Round two winner: Inspector Gadget

The enemy

Sun Tzu says “The strength of a warrior may be measured by the strength of his adversary”[1]. In order to accurately gauge the respective power of these two men, we must examine their arch nemesiseses. Nemeses? Bad guys…


Optimus Prime’s evil counterpart is of course, Megatron (from the Greek “Mega” meaning “large” and “Tron” meaning “crappy 1980’s cult movie”). Megatron’s power seems to come from his gigantic gun (maybe overcompensation?) and his whiny, irritating voice. He transforms into a gun, which sort of makes you wonder how he seized control, since once he transforms he is completely useless. Guns don’t kill people, robots who wield other robots that have transformed into guns kill people.
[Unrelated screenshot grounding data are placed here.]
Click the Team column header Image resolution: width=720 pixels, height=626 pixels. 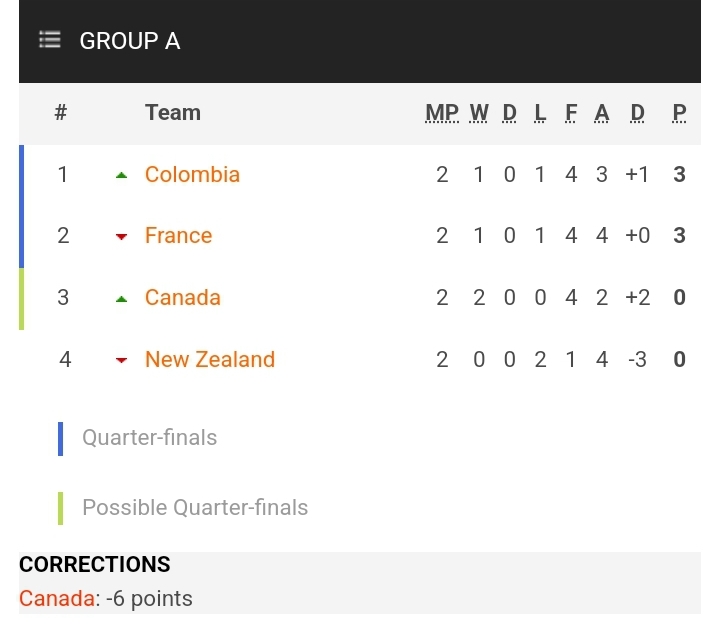[173, 112]
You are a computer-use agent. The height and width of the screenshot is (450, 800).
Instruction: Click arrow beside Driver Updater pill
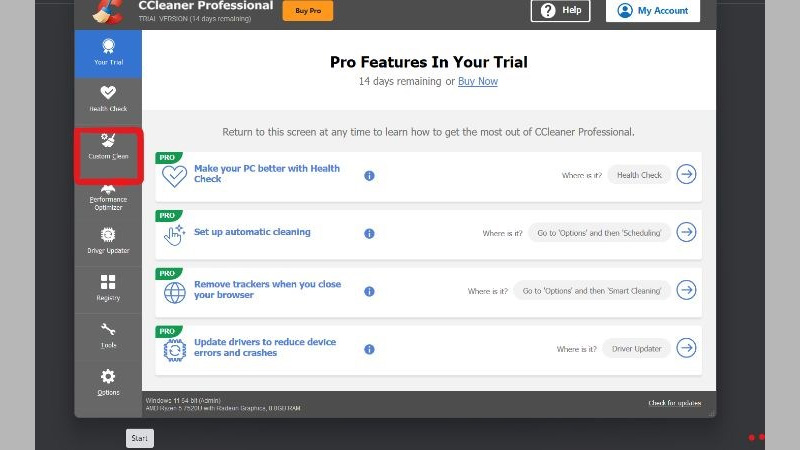686,348
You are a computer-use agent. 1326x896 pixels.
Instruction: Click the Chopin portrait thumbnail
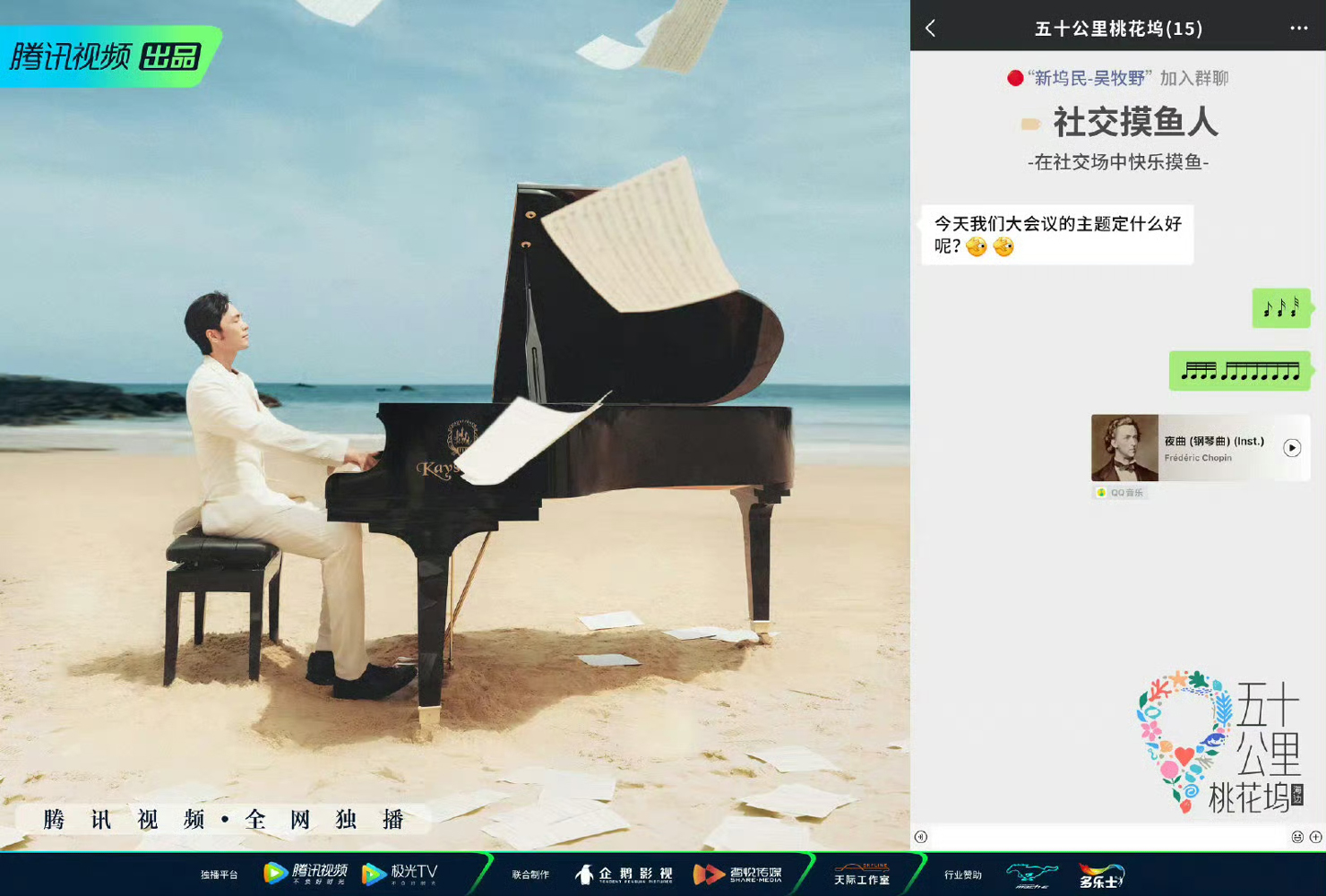tap(1124, 448)
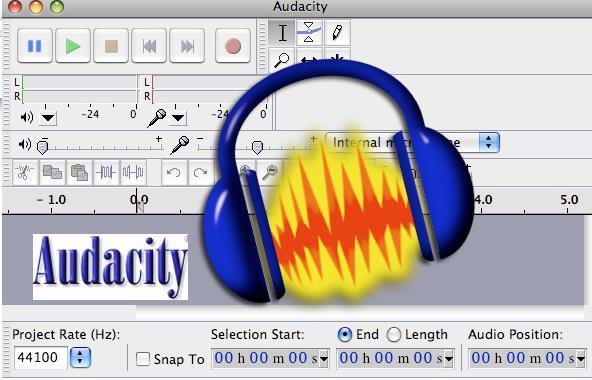Select the I-beam Selection tool

tap(282, 32)
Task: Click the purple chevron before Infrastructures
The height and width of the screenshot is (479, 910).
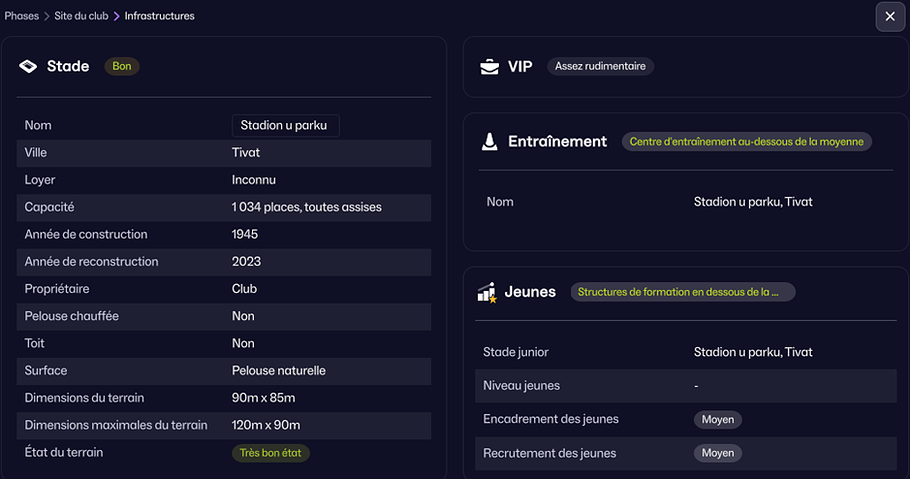Action: [x=117, y=16]
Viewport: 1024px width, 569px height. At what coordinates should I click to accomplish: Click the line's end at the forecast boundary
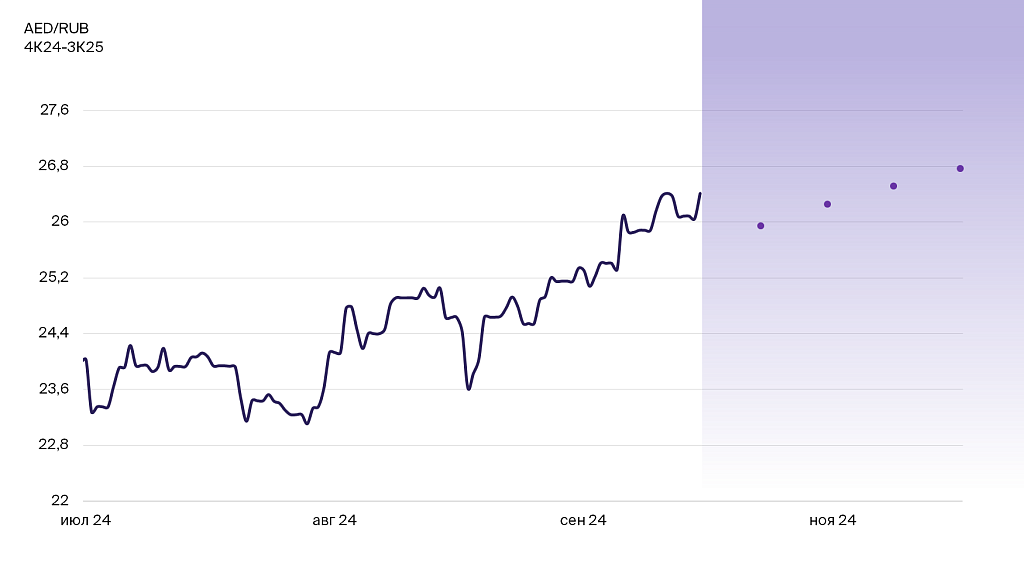tap(700, 194)
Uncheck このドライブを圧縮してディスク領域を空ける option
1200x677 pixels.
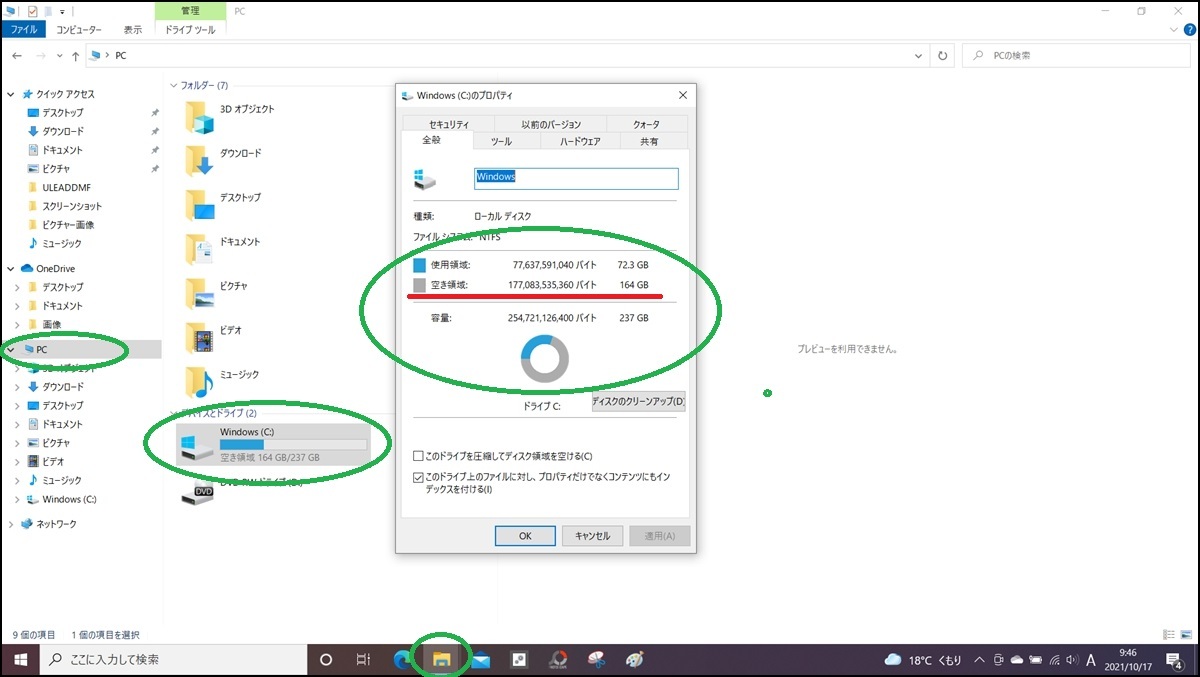tap(418, 454)
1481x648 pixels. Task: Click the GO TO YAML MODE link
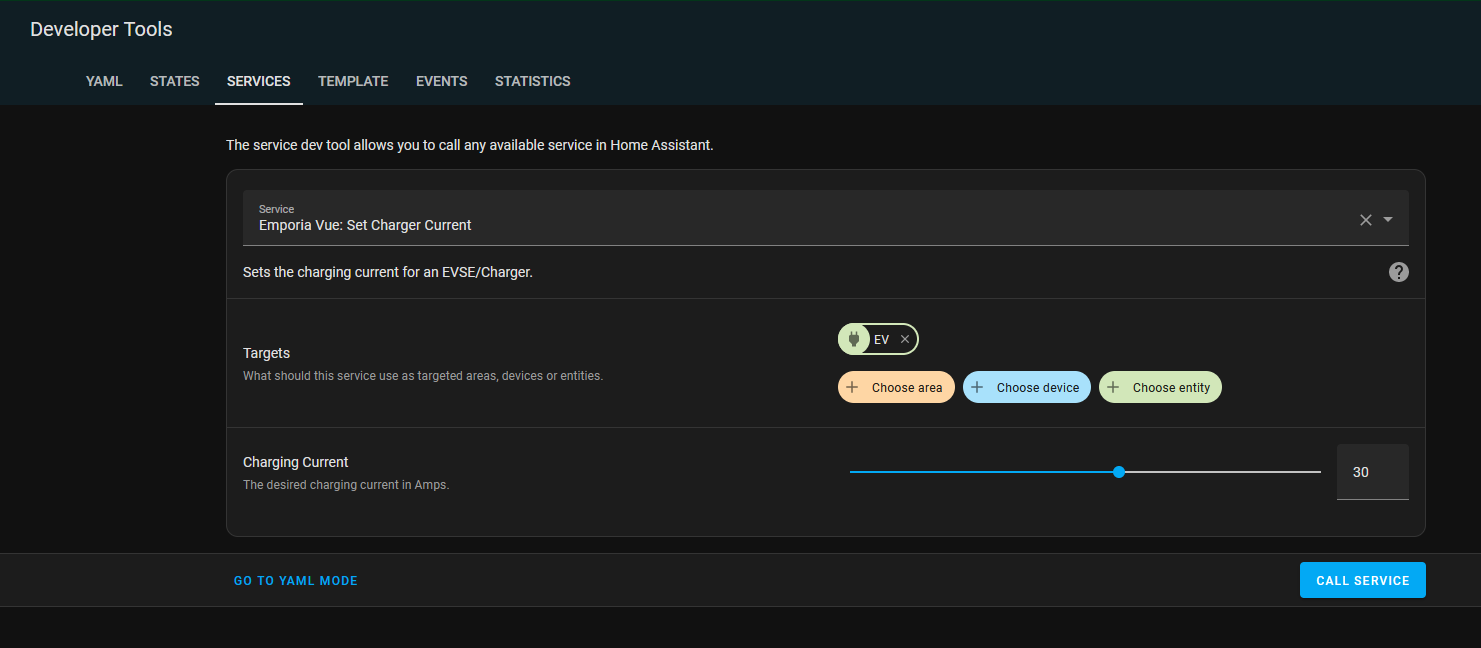point(295,580)
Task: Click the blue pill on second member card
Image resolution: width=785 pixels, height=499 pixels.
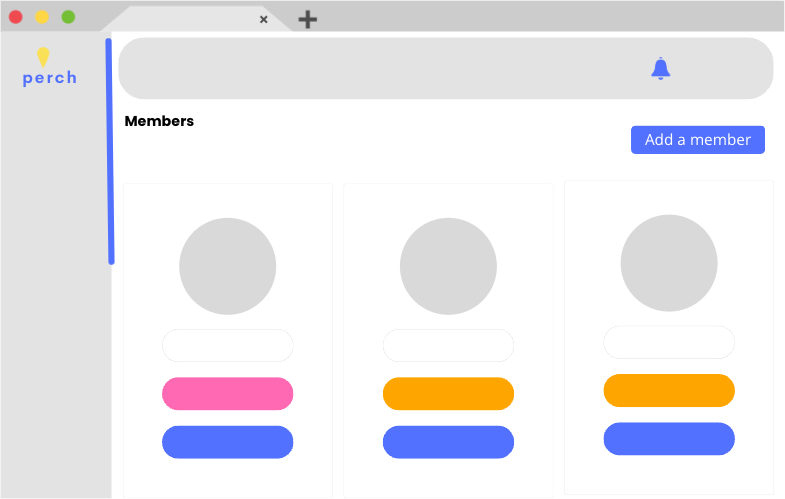Action: point(448,442)
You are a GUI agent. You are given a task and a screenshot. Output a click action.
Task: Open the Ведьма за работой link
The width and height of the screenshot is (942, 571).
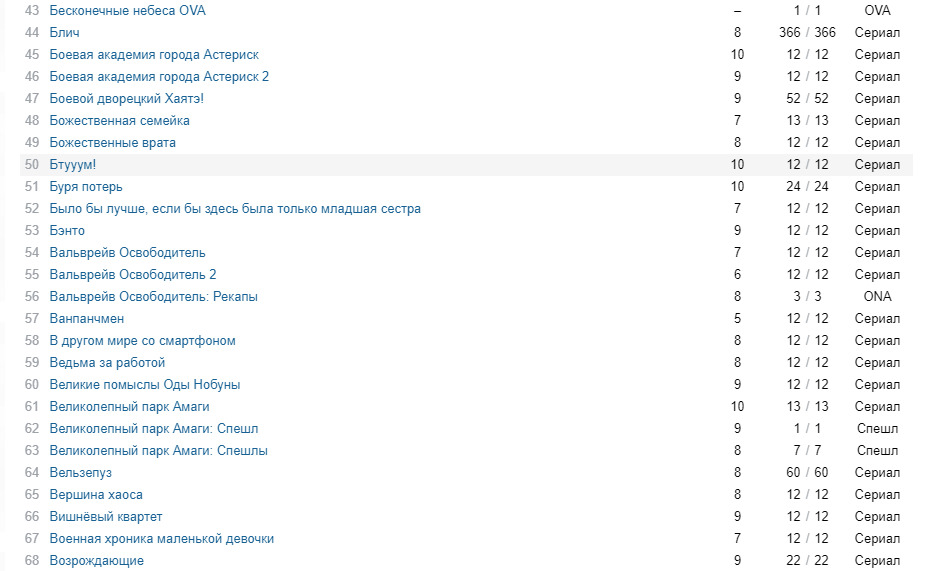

Inspector Gadget must prevail against the evil machinations of the MAD terrorist organization (no relation to the magazine). MAD is led by a disembodied hand in a chair, called Doctor Claw. Clearly surgery wasn’t Dr. Claw’s specialty, since you need at least two hands to do that. His only known consort is a snickering cat, known simply as “Mad Cat”. All in all, Dr. Claw isn’t really that threatening an adversary, but he is suspected to be related to “Thing” from the Addams Family.



Round three winner: Tied

So perhaps we shall never know the true outcome of this global struggle. Inspector Gadget has a van that turns into a sports car. Optimus Prime IS a vehicle. Can super-stretchy arms stand up to a no-nonsense voice and a heart of plutonium? Luckily it is highly unlikely that these two men will clash in our lifetime. And, dear reader, that’s just Prime…

1 That’s a lie… I totally made that up. But as if you would have known if I hadn’t said anything!